◆ **Problem details**:
Starting at the line that has "The height and width of the screenshot is (737, 1024)." and stopping after the line that has "You are a GUI", reproduce the listing below exactly; omit everything else.

◆ **Records**:
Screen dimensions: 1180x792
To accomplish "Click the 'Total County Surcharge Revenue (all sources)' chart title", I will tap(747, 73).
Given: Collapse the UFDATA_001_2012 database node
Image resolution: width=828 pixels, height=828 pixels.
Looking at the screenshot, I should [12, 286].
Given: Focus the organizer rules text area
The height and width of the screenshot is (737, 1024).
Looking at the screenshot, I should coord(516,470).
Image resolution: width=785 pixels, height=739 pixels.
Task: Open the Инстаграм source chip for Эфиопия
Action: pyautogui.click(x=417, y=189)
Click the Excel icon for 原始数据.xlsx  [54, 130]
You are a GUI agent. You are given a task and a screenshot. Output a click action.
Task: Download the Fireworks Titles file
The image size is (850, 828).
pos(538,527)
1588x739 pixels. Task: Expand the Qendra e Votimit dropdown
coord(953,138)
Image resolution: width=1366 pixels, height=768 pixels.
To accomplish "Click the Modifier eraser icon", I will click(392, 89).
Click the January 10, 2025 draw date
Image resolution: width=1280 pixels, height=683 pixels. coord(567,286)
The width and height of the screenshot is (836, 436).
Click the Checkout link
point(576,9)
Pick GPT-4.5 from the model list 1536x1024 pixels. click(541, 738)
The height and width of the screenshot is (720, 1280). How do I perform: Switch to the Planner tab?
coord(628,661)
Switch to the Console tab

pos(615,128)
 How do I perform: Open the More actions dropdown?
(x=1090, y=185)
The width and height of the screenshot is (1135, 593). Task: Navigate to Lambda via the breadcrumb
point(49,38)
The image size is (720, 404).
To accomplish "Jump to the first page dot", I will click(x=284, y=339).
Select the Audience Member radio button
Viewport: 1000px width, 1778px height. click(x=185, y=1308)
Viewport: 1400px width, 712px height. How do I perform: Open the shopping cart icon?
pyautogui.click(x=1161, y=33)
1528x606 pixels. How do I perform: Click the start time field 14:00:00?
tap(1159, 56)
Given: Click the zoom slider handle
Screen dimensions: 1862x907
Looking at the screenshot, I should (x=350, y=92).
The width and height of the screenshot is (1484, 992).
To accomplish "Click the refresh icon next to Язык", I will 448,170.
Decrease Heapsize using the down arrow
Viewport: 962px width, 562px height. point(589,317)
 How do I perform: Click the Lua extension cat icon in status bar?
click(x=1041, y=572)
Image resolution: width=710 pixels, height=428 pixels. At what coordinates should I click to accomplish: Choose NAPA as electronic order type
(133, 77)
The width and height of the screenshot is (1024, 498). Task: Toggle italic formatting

◆ **Written solution**:
The height and width of the screenshot is (737, 1024).
Looking at the screenshot, I should coord(516,470).
Image resolution: width=785 pixels, height=739 pixels.
Task: Open the Инстаграм source chip for Эфиопия
Action: pyautogui.click(x=417, y=189)
Click the Excel icon for 原始数据.xlsx  [54, 130]
You are a GUI agent. You are given a task and a screenshot. Output a click action.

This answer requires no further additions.